Convert flattened CSV to nested JSON

1.4k views Asked by At

I want to create a nested JSON from a flattened CSV:

CSV:

name address_city address_state
John Mumbai MH
John Bangalore KA
Bill Chennai TN

JSON:

[
 {
  "name": "John",
  "address": [
              {
               "city": "Mumbai",
               "state": "MH"
              },
              {
               "city": "Bangalore",
               "state": "KA"
             }
            ]
 },
 {
  "name": "Bill",
  "address": [
              {
               "city": "Chennai",
               "state": "TN"
              }
            ]
 }
]

I'm using univocity parser with @Nested annotation like this:

@Nested(headerTransformer = AddressTypeTransformer.class, args = "address")
private Address address;

and I'm getting JSON output as below, which has the address object and not array which is perfectly fine:

[
 {
  "name": "John",
  "address": {
               "city": "Mumbai",
               "state": "MH"
              }
 },
 {
  "name": "John",
  "address": {
               "city": "Mumbai",
               "state": "MH"
             }
 },
 {
  "name": "Bill",
  "address": {
               "city": "Chennai",
               "state": "TN"
              }
 }
]

But when i change the code to make the address as array:

@Nested(headerTransformer = AddressTypeTransformer.class, args = "address")
private Address[] address;

I get following error:

Exception in thread "main" com.univocity.parsers.common.DataProcessingException: Unable to instantiate class '[Lcom.ss.beans.Address;'
Internal state when error was thrown: line=2, column=0, record=1, charIndex=58, headers=[id, name, address_city, address_state],

Why the @Nested annotation is not working with arrays/lists? How can I solve this problem? Is there any other way to solve this problem without using univocity?

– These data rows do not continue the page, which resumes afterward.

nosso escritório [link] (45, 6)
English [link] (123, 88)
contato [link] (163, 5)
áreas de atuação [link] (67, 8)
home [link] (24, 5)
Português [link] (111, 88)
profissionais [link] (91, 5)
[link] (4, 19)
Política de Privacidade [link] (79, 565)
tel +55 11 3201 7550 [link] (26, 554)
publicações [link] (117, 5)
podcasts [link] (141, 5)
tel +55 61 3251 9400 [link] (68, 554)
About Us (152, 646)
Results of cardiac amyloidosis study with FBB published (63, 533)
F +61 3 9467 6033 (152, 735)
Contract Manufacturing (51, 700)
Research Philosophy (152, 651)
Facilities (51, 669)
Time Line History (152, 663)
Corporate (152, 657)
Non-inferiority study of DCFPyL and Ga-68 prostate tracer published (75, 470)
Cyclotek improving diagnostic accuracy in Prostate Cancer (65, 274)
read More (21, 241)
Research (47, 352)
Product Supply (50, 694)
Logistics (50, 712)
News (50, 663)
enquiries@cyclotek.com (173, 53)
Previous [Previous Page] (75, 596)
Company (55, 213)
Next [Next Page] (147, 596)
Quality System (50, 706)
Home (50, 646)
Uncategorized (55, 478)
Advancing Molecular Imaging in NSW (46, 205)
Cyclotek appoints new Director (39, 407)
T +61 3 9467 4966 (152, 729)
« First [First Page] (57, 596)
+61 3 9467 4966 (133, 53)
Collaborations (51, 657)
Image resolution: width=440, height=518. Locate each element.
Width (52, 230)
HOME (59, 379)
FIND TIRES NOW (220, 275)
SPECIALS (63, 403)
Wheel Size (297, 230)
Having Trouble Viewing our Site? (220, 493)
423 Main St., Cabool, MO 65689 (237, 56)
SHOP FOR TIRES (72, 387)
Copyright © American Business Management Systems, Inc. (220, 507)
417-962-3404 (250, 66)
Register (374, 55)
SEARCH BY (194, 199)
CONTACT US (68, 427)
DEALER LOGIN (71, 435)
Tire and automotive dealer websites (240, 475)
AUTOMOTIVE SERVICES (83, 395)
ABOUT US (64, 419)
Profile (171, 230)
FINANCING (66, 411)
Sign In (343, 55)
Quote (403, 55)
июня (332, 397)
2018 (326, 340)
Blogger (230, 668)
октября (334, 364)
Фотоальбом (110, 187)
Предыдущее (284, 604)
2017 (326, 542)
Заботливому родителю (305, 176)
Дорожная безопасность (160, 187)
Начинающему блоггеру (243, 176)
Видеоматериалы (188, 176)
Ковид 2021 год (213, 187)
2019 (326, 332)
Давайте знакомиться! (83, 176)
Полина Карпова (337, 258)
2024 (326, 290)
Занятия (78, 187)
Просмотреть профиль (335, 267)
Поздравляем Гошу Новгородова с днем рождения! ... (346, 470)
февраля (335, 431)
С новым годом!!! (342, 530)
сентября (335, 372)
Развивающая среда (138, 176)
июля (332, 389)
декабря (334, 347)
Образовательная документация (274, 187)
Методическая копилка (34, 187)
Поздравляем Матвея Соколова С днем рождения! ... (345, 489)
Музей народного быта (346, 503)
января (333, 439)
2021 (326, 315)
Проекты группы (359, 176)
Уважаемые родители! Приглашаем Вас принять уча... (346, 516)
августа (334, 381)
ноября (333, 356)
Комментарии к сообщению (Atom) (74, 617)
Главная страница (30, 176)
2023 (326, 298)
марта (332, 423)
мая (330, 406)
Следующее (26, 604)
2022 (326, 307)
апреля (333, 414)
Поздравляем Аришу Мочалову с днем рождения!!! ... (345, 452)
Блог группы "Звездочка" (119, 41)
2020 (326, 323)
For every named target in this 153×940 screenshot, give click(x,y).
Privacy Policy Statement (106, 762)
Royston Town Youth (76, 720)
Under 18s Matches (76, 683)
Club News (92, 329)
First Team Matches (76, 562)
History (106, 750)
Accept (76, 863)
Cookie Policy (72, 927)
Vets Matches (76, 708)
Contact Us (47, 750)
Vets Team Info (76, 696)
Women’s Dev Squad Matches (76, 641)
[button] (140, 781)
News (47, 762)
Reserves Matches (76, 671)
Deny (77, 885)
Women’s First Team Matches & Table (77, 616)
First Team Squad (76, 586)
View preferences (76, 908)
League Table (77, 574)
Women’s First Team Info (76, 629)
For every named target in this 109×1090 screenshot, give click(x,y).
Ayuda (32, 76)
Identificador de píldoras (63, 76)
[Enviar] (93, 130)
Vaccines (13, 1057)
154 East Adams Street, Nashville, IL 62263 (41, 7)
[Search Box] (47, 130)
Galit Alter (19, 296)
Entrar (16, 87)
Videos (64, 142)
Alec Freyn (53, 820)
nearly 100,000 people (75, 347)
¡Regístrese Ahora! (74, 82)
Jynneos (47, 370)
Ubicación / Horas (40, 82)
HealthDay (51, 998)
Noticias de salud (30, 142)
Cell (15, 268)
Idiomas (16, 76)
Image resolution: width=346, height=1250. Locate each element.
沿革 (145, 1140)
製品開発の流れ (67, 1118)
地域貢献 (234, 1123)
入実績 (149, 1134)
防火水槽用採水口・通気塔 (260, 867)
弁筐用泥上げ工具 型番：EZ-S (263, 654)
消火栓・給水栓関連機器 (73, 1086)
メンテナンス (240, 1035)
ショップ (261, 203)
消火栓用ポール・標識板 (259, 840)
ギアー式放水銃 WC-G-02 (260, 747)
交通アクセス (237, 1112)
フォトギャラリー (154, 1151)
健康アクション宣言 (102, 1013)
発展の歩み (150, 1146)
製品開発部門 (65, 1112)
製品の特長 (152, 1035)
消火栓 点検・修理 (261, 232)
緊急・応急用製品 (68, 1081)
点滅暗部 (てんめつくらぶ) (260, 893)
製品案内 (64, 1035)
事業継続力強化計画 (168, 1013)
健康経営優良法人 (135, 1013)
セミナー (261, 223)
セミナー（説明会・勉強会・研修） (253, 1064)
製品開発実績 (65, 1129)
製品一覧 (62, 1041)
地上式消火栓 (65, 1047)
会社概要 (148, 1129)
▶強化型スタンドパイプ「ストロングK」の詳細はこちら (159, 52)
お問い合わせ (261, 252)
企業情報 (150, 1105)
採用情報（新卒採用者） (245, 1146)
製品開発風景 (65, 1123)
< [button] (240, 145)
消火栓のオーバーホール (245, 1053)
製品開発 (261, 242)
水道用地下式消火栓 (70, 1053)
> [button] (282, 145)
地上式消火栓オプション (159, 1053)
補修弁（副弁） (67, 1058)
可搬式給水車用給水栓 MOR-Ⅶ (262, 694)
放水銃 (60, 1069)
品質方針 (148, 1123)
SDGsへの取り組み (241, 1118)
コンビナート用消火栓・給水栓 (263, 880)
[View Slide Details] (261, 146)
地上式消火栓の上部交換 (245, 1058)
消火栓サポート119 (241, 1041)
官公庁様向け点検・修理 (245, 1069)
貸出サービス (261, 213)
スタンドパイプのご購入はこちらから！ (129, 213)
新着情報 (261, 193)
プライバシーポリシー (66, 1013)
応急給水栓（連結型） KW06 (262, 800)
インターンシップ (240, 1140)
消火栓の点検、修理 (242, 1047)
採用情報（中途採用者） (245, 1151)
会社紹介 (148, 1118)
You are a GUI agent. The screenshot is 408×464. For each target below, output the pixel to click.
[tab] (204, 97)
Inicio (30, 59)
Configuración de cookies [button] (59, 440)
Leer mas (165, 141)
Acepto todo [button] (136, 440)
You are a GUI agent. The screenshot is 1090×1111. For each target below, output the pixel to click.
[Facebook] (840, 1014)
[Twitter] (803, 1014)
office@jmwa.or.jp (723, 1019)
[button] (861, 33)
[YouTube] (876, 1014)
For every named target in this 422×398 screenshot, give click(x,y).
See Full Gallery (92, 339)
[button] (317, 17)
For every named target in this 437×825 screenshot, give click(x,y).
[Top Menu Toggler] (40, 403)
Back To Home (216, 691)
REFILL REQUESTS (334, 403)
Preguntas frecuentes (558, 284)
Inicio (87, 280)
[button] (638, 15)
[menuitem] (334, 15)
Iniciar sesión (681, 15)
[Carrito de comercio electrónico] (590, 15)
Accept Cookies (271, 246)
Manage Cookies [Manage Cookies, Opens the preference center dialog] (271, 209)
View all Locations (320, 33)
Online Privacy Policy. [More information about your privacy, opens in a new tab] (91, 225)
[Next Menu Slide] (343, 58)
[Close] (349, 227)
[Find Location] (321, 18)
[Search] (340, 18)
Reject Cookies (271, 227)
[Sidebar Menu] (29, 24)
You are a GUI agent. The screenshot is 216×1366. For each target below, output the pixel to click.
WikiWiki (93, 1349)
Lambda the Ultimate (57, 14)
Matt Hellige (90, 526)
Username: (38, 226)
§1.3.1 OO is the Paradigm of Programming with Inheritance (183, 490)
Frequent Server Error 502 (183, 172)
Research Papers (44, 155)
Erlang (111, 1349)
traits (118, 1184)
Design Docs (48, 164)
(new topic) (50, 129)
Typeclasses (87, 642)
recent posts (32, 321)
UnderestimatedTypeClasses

PS: I'm asking this question after following the reply from @Jeronimo Backes in this post: Convert CSV data into nested json objects using java library

1

There are 1 answers

0
andrewJames On

Here is my approach:

The test data (in my case, the fields are tab-separated):

name    address_city    address_state
John    Mumbai  MH
John    Bangalore   KA
Bill    Chennai TN

The imports I used:

import com.google.gson.Gson;
import com.univocity.parsers.common.processor.BeanListProcessor;
import com.univocity.parsers.csv.CsvParser;
import com.univocity.parsers.csv.CsvParserSettings;
import java.io.File;
import java.io.FileReader;
import java.io.IOException;
import java.io.Reader;
import java.nio.charset.StandardCharsets;
import java.util.HashMap;
import java.util.List;
import java.util.Map;

The processing code:

//
// parse the source file into a list of SourceRecord beans:
//
Reader reader = new FileReader(new File("C:/tmp/univocity_demo.csv"), StandardCharsets.UTF_8);
BeanListProcessor<SourceRecord> processor = new BeanListProcessor<>(SourceRecord.class);
CsvParserSettings parserSettings = new CsvParserSettings();
parserSettings.getFormat().setDelimiter("\t"); // tab separated data
parserSettings.getFormat().setLineSeparator("\n");
parserSettings.setProcessor(processor);
CsvParser parser = new CsvParser(parserSettings);
parser.parse(reader);
List<SourceRecord> sourceRecords = processor.getBeans();

//
// process those SourceRecord objects into consolidated Name beans:
//
Map<String, Name> namesMap = new HashMap<>();
sourceRecords.forEach(sourceRecord -> {
    String sourceName = sourceRecord.getName();
    if (namesMap.containsKey(sourceName)) {
        namesMap.get(sourceName).getAddresses().add(sourceRecord.getAddress());
    } else {
        Name name = new Name();
        name.setName(sourceName);
        name.getAddresses().add(sourceRecord.getAddress());
        namesMap.put(sourceName, name);
    }
});

//
// convert to JSON:
///
Gson gson = new Gson();
String json = gson.toJson(namesMap.values());

The SourceRecord bean is as follows. Note that we do not need anything other than the basic @Nested annotation, here:

public class SourceRecord {
    
    @Parsed(field = "name")
    private String name;
    
    @Nested
    private Address address;

    // getters/setters not shown

}

Here are the output Name and Address beans. Note I am using the field name addresses (not address) in the Name bean:

public class Name {
    
    private String name;
    
    private final List<Address> addresses = new ArrayList<>();

    // getters/setters not shown
}

And the Address bean - this is used both for the final output and also when reading the source file (hence the annotations are needed):

public class Address {
    
    @Parsed(field = "address_city")
    private String city;
    
    @Parsed(field = "address_state")
    private String state;

    // getters/setters not shown
    
}

The final JSON is:

[{
    "name": "John",
    "addresses": [{
        "city": "Mumbai",
        "state": "MH"
    }, {
        "city": "Bangalore",
        "state": "KA"
    }]
}, {
    "name": "Bill",
    "addresses": [{
        "city": "Chennai",
        "state": "TN"
    }]
}]